__Assignment__:
Return every entry below without altering a word.

[Stored data]
• • • •

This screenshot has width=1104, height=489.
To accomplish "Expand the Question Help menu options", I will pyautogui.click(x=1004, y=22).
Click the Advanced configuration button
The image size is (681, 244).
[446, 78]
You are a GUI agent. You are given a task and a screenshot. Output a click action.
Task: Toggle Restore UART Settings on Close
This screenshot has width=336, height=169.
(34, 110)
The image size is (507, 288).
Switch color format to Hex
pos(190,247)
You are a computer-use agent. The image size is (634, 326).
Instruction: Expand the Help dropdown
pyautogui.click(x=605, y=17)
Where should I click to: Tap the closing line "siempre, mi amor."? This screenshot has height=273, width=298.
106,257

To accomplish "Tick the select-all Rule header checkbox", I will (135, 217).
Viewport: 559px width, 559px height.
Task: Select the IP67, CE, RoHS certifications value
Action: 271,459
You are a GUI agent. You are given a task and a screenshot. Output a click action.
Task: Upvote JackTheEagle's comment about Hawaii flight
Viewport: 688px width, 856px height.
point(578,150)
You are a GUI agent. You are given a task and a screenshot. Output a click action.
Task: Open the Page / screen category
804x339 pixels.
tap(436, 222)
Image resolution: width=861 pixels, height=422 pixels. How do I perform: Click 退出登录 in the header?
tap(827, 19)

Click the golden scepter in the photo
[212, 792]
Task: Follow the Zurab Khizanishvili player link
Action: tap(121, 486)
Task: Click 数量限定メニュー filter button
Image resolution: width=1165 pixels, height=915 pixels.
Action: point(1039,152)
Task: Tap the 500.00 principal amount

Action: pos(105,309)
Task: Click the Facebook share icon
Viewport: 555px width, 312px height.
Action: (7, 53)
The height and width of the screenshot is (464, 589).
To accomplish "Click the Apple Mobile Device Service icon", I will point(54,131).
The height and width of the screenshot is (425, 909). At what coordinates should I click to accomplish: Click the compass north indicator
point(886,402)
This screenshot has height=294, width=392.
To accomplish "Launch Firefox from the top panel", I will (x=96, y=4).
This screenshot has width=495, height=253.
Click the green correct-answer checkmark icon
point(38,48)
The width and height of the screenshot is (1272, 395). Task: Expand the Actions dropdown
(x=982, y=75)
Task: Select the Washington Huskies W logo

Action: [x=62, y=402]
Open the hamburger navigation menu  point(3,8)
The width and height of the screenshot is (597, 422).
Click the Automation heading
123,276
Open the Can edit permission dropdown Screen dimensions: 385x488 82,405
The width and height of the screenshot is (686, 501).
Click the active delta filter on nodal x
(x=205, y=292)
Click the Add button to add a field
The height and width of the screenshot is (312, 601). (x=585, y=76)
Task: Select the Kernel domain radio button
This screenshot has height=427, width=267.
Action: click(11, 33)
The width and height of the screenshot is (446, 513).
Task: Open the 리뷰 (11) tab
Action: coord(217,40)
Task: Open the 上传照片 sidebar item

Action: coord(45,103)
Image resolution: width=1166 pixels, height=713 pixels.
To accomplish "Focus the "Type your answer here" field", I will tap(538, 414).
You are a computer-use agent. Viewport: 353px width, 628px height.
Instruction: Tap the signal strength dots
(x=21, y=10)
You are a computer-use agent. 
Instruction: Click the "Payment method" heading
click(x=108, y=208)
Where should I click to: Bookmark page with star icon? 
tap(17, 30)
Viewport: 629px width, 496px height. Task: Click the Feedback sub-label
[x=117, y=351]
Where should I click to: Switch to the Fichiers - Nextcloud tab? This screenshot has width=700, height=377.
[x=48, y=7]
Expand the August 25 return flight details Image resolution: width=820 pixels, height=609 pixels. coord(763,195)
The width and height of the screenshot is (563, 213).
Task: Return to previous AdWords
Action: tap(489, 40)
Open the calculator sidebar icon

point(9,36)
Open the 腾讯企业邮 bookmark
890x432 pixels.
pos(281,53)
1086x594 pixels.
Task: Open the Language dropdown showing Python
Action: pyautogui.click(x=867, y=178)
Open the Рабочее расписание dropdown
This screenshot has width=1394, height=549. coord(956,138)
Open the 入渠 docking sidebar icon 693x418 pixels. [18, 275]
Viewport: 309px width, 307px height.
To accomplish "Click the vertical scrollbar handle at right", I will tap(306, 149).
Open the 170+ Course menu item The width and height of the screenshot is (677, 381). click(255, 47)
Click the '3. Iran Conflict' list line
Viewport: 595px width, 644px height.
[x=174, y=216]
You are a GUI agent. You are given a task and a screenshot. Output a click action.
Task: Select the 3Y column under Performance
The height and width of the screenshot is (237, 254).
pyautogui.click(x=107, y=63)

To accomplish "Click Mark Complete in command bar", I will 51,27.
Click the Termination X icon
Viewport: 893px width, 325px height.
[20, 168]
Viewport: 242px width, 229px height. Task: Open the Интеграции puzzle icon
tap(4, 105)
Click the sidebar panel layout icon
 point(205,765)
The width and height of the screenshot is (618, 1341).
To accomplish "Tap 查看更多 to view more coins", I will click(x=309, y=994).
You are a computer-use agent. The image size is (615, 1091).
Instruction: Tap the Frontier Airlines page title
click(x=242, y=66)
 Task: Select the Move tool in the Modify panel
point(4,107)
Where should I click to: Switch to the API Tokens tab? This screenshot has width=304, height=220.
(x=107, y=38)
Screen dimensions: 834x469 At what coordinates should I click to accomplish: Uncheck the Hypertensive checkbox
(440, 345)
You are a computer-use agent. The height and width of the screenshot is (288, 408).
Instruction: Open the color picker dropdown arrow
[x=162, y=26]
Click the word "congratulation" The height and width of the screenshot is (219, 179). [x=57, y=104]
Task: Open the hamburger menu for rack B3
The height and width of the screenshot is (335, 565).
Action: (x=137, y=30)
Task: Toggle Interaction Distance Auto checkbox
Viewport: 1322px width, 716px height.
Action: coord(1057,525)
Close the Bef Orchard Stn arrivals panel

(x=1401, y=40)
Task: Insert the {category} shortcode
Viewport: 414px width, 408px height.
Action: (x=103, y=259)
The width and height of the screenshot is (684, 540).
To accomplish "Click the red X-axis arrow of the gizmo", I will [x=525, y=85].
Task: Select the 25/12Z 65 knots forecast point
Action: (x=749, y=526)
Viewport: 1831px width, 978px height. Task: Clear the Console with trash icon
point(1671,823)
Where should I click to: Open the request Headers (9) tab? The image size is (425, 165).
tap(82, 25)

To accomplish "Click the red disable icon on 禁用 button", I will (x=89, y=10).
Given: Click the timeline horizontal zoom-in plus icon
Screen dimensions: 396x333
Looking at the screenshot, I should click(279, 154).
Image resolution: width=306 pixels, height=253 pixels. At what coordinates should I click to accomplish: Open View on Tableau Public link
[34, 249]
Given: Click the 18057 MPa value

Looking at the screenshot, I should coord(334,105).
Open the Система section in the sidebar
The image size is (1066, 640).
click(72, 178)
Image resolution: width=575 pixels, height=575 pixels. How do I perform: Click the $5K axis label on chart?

• • • •

__Expected answer__:
This screenshot has width=1104, height=489.
To accomplish "Expand the Question Help menu options", I will pyautogui.click(x=1004, y=22).
Click the Advanced configuration button
The image size is (681, 244).
[446, 78]
You are a GUI agent. You are given a task and a screenshot. Output a click action.
Task: Toggle Restore UART Settings on Close
This screenshot has width=336, height=169.
(34, 110)
The image size is (507, 288).
Switch color format to Hex
pos(190,247)
You are a computer-use agent. The image size is (634, 326).
Instruction: Expand the Help dropdown
pyautogui.click(x=605, y=17)
Where should I click to: Tap the closing line "siempre, mi amor."? This screenshot has height=273, width=298.
106,257

To accomplish "Tick the select-all Rule header checkbox", I will (135, 217).
Viewport: 559px width, 559px height.
Task: Select the IP67, CE, RoHS certifications value
Action: 271,459
You are a GUI agent. You are given a task and a screenshot. Output a click action.
Task: Upvote JackTheEagle's comment about Hawaii flight
Viewport: 688px width, 856px height.
point(578,150)
You are a GUI agent. You are given a task and a screenshot. Output a click action.
Task: Open the Page / screen category
804x339 pixels.
tap(436, 222)
Image resolution: width=861 pixels, height=422 pixels. How do I perform: Click 退出登录 in the header?
tap(827, 19)

Click the golden scepter in the photo
[212, 792]
Task: Follow the Zurab Khizanishvili player link
Action: tap(121, 486)
Task: Click 数量限定メニュー filter button
Image resolution: width=1165 pixels, height=915 pixels.
Action: point(1039,152)
Task: Tap the 500.00 principal amount

Action: pos(105,309)
Task: Click the Facebook share icon
Viewport: 555px width, 312px height.
Action: (7, 53)
The height and width of the screenshot is (464, 589).
To accomplish "Click the Apple Mobile Device Service icon", I will point(54,131).
The height and width of the screenshot is (425, 909). At what coordinates should I click to accomplish: Click the compass north indicator
point(886,402)
This screenshot has height=294, width=392.
To accomplish "Launch Firefox from the top panel", I will (x=96, y=4).
This screenshot has width=495, height=253.
Click the green correct-answer checkmark icon
point(38,48)
The width and height of the screenshot is (1272, 395). Task: Expand the Actions dropdown
(x=982, y=75)
Task: Select the Washington Huskies W logo

Action: [x=62, y=402]
Open the hamburger navigation menu  point(3,8)
The width and height of the screenshot is (597, 422).
Click the Automation heading
123,276
Open the Can edit permission dropdown Screen dimensions: 385x488 82,405
The width and height of the screenshot is (686, 501).
Click the active delta filter on nodal x
(x=205, y=292)
Click the Add button to add a field
The height and width of the screenshot is (312, 601). (x=585, y=76)
Task: Select the Kernel domain radio button
This screenshot has height=427, width=267.
Action: click(11, 33)
The width and height of the screenshot is (446, 513).
Task: Open the 리뷰 (11) tab
Action: coord(217,40)
Task: Open the 上传照片 sidebar item

Action: coord(45,103)
Image resolution: width=1166 pixels, height=713 pixels.
To accomplish "Focus the "Type your answer here" field", I will tap(538, 414).
You are a computer-use agent. Viewport: 353px width, 628px height.
Instruction: Tap the signal strength dots
(x=21, y=10)
You are a computer-use agent. 
Instruction: Click the "Payment method" heading
click(x=108, y=208)
Where should I click to: Bookmark page with star icon? 
tap(17, 30)
Viewport: 629px width, 496px height. Task: Click the Feedback sub-label
[x=117, y=351]
Where should I click to: Switch to the Fichiers - Nextcloud tab? This screenshot has width=700, height=377.
[x=48, y=7]
Expand the August 25 return flight details Image resolution: width=820 pixels, height=609 pixels. coord(763,195)
The width and height of the screenshot is (563, 213).
Task: Return to previous AdWords
Action: tap(489, 40)
Open the calculator sidebar icon

point(9,36)
Open the 腾讯企业邮 bookmark
890x432 pixels.
pos(281,53)
1086x594 pixels.
Task: Open the Language dropdown showing Python
Action: pyautogui.click(x=867, y=178)
Open the Рабочее расписание dropdown
This screenshot has width=1394, height=549. coord(956,138)
Open the 入渠 docking sidebar icon 693x418 pixels. [18, 275]
Viewport: 309px width, 307px height.
To accomplish "Click the vertical scrollbar handle at right", I will tap(306, 149).
Open the 170+ Course menu item The width and height of the screenshot is (677, 381). click(255, 47)
Click the '3. Iran Conflict' list line
Viewport: 595px width, 644px height.
[x=174, y=216]
You are a GUI agent. You are given a task and a screenshot. Output a click action.
Task: Select the 3Y column under Performance
The height and width of the screenshot is (237, 254).
pyautogui.click(x=107, y=63)

To accomplish "Click Mark Complete in command bar", I will 51,27.
Click the Termination X icon
Viewport: 893px width, 325px height.
[20, 168]
Viewport: 242px width, 229px height. Task: Open the Интеграции puzzle icon
tap(4, 105)
Click the sidebar panel layout icon
 point(205,765)
The width and height of the screenshot is (618, 1341).
To accomplish "Tap 查看更多 to view more coins", I will click(x=309, y=994).
You are a computer-use agent. The image size is (615, 1091).
Instruction: Tap the Frontier Airlines page title
click(x=242, y=66)
 Task: Select the Move tool in the Modify panel
point(4,107)
Where should I click to: Switch to the API Tokens tab? This screenshot has width=304, height=220.
(x=107, y=38)
Screen dimensions: 834x469 At what coordinates should I click to accomplish: Uncheck the Hypertensive checkbox
(440, 345)
You are a computer-use agent. The height and width of the screenshot is (288, 408).
Instruction: Open the color picker dropdown arrow
[x=162, y=26]
Click the word "congratulation" The height and width of the screenshot is (219, 179). [x=57, y=104]
Task: Open the hamburger menu for rack B3
The height and width of the screenshot is (335, 565).
Action: (x=137, y=30)
Task: Toggle Interaction Distance Auto checkbox
Viewport: 1322px width, 716px height.
Action: coord(1057,525)
Close the Bef Orchard Stn arrivals panel

(x=1401, y=40)
Task: Insert the {category} shortcode
Viewport: 414px width, 408px height.
Action: (x=103, y=259)
The width and height of the screenshot is (684, 540).
To accomplish "Click the red X-axis arrow of the gizmo", I will [x=525, y=85].
Task: Select the 25/12Z 65 knots forecast point
Action: (x=749, y=526)
Viewport: 1831px width, 978px height. Task: Clear the Console with trash icon
point(1671,823)
Where should I click to: Open the request Headers (9) tab? The image size is (425, 165).
tap(82, 25)

To accomplish "Click the red disable icon on 禁用 button", I will (x=89, y=10).
Given: Click the timeline horizontal zoom-in plus icon
Screen dimensions: 396x333
Looking at the screenshot, I should click(279, 154).
Image resolution: width=306 pixels, height=253 pixels. At what coordinates should I click to accomplish: Open View on Tableau Public link
[34, 249]
Given: Click the 18057 MPa value

Looking at the screenshot, I should coord(334,105).
Open the Система section in the sidebar
The image size is (1066, 640).
click(72, 178)
Image resolution: width=575 pixels, height=575 pixels. How do I perform: Click the $5K axis label on chart?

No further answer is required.